Hacker News new | ask | show | jobs
by lobstrosity420 1126 days ago
Is your argument that the application gracefully recovering from the scenario will somehow make the dev team accommodated?

Hard crashes are not an acceptable substitute for observability, or continuous improvement.

1 comments

I'm not sure what you mean by "accommodated".

This example doesn't even rise to the level of an "active incident" in the Erlang philosophy. In other words, it's not a bug, so there's no urgency to improve it.

You're just misunderstanding the philosophy.

It's still a bug that should be fixed, it's just that the effects are better contained thanks to the ability to self-heal.
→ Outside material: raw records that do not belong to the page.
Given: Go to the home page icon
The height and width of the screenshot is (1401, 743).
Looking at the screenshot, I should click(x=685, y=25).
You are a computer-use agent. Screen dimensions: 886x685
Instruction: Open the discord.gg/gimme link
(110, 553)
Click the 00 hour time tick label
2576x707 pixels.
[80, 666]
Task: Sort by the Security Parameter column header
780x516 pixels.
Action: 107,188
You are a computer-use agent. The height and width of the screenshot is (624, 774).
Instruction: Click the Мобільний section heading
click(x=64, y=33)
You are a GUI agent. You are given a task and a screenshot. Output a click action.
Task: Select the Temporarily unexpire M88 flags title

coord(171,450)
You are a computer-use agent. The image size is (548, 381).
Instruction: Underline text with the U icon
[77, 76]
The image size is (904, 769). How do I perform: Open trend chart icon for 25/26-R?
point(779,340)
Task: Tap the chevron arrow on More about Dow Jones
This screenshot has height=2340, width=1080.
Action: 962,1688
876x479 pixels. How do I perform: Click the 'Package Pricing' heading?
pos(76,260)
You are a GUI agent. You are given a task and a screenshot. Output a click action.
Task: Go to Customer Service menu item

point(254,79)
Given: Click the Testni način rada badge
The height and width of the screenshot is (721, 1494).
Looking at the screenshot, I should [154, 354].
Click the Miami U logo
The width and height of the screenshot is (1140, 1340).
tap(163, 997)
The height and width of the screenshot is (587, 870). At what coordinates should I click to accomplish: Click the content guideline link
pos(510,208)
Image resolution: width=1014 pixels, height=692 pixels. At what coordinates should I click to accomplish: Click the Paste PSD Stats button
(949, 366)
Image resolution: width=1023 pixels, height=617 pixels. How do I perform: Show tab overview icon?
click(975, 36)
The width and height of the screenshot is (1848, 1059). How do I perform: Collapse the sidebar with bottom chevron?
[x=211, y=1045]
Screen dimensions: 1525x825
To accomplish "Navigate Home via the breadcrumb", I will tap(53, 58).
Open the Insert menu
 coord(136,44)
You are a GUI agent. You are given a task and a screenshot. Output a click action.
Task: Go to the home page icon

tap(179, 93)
I'm just quoting the article. It's not an "active incident", whatever that means.
It means resolving it can wait until work hours instead of waking someone up in the middle of the night on Saturday.
It means that it's not causing a service outage.
If there is data loss it’s an incident, full stop. Your observability layer should be letting you know.
I agree. However, the linked article that I was quoting from seems to see things differently. It describes a situation in which transactions are failing (i.e. data is being lost), but it's not an incident.
Transaction failing does not mean dataloss. If you think it is, you do not understand what graceful recovery means.

Graceful recovery means that something handle that failure after these transactions failed. There is no data loss. They may have been slower, but i think we can agree that a slight temporary latency for no dataloss and graceful handling of unexpected stuff like your database machine being on fire is not so bad?

It's still in your logs and you're still tracking it with whatever o11y suite you're using.